Avrei dovuto cercare di schivare la legge dell’autobus ignorando la signora, invece ho commesso un grave errore. L’ho fissata per qualche secondo; non ero proprio riuscita ad evitare di pensare “Ma che c’entra Trieste adesso?”.
Ho così incautamente stabilito un contatto visivo con lei, dandole un implicito assenso a continuare. E’ seguito un appassionato monologo sul prezzo delle patate fritte surgelate, che da un giorno all’altro sono passate da 99 centesimi a un euro. Signurì, so’ fetenti in questo supermercato, mica come a Trieste.
La frase immediatamente successiva è stata: “E poi, io ho già pagato quattrocento euro di bollette!”. Immagino che dopo un tale salasso, non potesse proprio sostenere il centesimo di aumento delle patate.

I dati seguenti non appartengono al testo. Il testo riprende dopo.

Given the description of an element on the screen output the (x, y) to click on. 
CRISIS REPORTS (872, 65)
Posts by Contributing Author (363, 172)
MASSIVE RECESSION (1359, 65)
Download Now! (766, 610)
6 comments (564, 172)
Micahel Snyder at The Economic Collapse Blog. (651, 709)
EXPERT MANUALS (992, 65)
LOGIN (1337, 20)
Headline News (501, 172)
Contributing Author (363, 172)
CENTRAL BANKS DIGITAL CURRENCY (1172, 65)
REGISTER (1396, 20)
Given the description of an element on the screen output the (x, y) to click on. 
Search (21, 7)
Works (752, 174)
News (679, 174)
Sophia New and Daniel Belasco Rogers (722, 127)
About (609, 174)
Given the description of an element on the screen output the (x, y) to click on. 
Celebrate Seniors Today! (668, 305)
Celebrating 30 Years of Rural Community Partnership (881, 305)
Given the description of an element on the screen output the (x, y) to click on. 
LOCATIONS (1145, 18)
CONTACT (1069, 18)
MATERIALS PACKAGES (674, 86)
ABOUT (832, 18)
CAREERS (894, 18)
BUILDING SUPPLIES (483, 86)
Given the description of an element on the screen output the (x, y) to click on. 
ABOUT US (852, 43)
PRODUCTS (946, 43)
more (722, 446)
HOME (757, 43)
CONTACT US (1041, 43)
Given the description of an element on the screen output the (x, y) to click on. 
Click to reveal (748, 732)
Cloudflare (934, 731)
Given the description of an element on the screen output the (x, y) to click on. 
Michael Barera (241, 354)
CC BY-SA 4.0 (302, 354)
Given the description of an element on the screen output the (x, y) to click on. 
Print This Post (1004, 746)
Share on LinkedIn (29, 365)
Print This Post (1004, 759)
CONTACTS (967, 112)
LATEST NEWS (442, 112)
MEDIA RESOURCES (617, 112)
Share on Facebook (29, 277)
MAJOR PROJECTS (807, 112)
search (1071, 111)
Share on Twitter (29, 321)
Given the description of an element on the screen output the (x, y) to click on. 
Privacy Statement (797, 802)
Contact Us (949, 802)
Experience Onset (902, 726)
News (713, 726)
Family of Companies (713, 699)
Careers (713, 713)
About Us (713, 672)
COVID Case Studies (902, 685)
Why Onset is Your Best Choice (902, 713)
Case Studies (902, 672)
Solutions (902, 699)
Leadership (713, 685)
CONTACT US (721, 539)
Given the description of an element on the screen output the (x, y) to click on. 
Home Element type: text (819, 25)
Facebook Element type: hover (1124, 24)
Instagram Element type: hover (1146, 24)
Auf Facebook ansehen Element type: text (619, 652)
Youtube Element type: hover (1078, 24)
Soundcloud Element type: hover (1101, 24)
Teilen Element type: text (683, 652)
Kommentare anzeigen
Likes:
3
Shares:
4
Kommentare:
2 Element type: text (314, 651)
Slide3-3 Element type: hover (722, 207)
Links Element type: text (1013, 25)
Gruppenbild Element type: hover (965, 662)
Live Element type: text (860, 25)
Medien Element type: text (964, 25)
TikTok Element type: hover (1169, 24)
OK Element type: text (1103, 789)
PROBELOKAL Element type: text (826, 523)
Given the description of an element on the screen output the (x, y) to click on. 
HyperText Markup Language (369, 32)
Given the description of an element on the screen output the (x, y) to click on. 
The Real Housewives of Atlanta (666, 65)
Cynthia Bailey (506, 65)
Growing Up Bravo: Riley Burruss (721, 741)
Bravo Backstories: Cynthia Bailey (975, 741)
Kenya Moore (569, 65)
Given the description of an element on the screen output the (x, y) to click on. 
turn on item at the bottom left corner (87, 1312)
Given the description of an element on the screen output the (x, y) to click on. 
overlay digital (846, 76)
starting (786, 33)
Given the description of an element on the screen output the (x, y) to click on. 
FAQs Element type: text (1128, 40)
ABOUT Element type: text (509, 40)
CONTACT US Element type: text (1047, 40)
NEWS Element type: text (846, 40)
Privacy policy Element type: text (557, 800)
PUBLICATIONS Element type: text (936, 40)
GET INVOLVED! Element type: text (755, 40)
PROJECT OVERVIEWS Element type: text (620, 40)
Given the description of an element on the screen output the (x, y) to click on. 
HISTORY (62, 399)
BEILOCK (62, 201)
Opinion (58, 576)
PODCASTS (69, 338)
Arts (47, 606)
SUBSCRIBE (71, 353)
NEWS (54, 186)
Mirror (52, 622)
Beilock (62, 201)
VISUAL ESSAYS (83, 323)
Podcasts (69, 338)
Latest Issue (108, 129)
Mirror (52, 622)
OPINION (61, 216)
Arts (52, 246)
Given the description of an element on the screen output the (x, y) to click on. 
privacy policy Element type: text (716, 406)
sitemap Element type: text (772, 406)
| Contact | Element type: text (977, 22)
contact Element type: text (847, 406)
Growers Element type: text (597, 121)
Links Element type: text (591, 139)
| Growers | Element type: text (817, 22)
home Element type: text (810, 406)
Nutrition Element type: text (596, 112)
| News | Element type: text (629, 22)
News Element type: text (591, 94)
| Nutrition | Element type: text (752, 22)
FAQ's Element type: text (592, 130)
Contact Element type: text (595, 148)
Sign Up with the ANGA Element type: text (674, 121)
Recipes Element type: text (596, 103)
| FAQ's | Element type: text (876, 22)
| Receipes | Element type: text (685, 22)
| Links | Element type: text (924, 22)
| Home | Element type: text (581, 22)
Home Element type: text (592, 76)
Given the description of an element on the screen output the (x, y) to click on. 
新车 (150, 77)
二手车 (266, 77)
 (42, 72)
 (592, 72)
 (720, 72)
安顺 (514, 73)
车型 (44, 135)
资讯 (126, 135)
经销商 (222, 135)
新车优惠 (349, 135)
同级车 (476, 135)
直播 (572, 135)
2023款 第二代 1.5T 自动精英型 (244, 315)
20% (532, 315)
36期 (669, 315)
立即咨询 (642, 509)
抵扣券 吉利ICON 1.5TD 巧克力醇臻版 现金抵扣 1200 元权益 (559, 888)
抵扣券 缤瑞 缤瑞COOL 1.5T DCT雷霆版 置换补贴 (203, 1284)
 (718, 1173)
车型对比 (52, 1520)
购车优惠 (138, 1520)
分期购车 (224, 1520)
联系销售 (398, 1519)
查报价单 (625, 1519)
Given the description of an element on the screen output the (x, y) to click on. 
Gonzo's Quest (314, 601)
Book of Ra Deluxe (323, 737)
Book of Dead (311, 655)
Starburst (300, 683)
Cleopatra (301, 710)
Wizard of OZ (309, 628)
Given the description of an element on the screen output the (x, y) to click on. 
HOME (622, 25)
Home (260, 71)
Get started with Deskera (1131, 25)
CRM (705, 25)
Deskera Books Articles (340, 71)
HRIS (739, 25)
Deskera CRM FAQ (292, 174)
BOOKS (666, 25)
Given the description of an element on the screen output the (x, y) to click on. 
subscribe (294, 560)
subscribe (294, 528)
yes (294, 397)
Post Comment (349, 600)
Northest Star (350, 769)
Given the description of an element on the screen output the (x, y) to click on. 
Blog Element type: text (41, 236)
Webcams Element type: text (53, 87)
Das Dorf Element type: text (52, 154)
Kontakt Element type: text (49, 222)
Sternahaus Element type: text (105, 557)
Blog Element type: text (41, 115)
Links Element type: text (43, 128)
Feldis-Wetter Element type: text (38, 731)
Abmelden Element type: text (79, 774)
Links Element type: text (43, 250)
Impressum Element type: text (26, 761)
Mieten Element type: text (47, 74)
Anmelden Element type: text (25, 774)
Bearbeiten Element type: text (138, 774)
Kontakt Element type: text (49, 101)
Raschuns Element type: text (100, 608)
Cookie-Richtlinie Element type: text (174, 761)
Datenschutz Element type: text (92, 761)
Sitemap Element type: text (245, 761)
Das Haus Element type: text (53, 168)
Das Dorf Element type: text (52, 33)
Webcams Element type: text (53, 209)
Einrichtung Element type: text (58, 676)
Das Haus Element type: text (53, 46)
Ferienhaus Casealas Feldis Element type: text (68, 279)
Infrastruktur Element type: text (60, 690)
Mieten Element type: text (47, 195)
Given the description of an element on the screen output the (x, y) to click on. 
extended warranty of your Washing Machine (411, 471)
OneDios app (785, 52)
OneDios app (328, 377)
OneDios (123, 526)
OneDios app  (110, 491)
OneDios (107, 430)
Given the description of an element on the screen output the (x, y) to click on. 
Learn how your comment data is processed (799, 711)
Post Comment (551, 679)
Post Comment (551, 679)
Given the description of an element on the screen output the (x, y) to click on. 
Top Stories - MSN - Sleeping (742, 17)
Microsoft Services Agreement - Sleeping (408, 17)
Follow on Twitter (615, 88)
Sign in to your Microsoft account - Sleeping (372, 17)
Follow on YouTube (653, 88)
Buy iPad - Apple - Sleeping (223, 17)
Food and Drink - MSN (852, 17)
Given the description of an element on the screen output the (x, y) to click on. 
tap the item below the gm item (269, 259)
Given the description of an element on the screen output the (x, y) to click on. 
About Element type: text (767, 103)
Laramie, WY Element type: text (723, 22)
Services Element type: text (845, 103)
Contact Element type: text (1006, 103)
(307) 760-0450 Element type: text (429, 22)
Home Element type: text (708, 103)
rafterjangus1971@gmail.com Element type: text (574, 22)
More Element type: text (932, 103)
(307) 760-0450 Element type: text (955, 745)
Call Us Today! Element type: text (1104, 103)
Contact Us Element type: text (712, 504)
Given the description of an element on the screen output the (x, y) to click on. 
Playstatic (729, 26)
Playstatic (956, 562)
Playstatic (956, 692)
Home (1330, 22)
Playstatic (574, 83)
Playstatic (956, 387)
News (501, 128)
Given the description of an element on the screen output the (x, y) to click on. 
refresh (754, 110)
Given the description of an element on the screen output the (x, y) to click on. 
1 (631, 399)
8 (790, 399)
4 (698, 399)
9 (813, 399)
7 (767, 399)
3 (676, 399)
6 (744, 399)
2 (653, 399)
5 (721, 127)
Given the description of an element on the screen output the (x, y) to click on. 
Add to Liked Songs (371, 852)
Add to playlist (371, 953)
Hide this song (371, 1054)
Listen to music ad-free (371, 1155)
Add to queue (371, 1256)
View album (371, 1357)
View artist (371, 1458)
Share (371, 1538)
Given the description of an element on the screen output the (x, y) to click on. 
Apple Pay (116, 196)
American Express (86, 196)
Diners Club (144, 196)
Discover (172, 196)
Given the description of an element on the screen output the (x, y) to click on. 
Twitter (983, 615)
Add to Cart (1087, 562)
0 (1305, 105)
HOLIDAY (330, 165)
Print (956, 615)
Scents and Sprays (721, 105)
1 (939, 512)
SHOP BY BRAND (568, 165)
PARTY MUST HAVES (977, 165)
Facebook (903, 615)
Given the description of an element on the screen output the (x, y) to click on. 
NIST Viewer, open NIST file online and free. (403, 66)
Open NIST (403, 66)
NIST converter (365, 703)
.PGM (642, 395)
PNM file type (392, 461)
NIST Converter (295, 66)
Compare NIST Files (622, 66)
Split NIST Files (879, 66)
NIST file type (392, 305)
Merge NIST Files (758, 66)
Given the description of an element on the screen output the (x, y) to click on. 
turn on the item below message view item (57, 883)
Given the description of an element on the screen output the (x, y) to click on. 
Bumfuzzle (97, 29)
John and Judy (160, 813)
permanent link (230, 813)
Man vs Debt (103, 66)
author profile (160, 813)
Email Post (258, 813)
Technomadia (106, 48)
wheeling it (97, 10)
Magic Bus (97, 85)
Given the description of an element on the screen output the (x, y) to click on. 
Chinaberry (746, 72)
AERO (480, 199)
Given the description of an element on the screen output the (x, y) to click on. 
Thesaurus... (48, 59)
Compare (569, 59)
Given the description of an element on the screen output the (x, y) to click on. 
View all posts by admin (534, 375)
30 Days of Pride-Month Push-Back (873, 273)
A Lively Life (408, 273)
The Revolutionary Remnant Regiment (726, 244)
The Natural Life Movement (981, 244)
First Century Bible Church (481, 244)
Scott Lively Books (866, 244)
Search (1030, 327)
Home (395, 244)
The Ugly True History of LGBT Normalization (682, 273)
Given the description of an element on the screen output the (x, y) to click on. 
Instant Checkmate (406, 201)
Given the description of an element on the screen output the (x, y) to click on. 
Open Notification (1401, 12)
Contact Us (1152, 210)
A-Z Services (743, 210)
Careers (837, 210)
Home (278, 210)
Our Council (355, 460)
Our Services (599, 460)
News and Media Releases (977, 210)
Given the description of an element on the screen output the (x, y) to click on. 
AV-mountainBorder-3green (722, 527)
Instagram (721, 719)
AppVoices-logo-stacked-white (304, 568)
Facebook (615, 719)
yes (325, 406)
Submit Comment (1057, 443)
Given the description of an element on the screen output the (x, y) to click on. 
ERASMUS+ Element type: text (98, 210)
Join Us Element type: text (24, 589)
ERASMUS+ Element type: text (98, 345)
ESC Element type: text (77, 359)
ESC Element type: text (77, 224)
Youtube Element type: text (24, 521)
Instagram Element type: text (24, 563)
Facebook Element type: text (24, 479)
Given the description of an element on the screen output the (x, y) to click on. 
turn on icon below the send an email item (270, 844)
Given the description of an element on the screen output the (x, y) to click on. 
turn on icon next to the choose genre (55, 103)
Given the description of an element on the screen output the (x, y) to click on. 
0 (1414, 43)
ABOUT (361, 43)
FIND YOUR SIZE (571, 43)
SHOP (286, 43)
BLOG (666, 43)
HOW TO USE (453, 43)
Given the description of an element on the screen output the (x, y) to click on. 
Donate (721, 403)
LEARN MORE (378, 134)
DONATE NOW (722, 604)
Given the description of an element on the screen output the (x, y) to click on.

Dopo altre animate dichiarazioni su:
- la guida dei programmi tv distribuita gratuitamente nel supermercato che non riporta le trame delle telenovele precise come i giornali che si pagano;
- il reparto di nonsocosa dell’Ipercoop di Trieste che noi al sud ce lo sognamo;
-il calcolo grosso come una mela di quelle piccirelle che la signora si è tolta due anni fa e che il nipotino ha voluto tenere per un po’;
finalmente ci siamo avvicinate alla cassa. Ho scoperto con orrore che la signora non aveva solo il cestino come credevo, ma anche un carrello pieno come per un approvigionamento da guerra nucleare.
Dopo un buon quarto d’ora di attesa è finalmente arrivato anche il mio momento di pagare; ho depositato i miei 4 prodotti, ma ho dovuto attendere altri dieci minuti abbondanti che la signora finisse di deporre nelle buste la sua mega spesa, in rigoroso ordine cromatico.
- Intanto aveva ripetuto due volte il fatto dei 400 euro di bollette, a me e al cassiere: immagino sperasse di avere uno sconto-
A Dio piacendo, mi sono avviata all’uscita (che poi è anche l’entrata del supermercato). Nella confusione di gente da tutte le direzioni, mi sono ritrovata di nuovo accanto la signora, che mi ha salutato con l’entusiasmo di chi vede un vecchio amico, e ha detto senza alcun tipo di introduzione:
“E quella poveretta di mia figlia, che ci deve stare a fare a Milano? Io ce lo dico sempre, che se ne deve tornare qua a casa sua! Ma niente, non ci vuole venire proprio!”
Poi è sparita nel gorgo di folla che entrava e usciva.
Peccato: dopo mezz’ora ad ascoltarla in silenzio, le avrei finalmente parlato.
Per dirle che avevo una mezza idea sul perché la figlia avrebbe preferito farsi uccidere piuttosto che tornare a vivere con lei.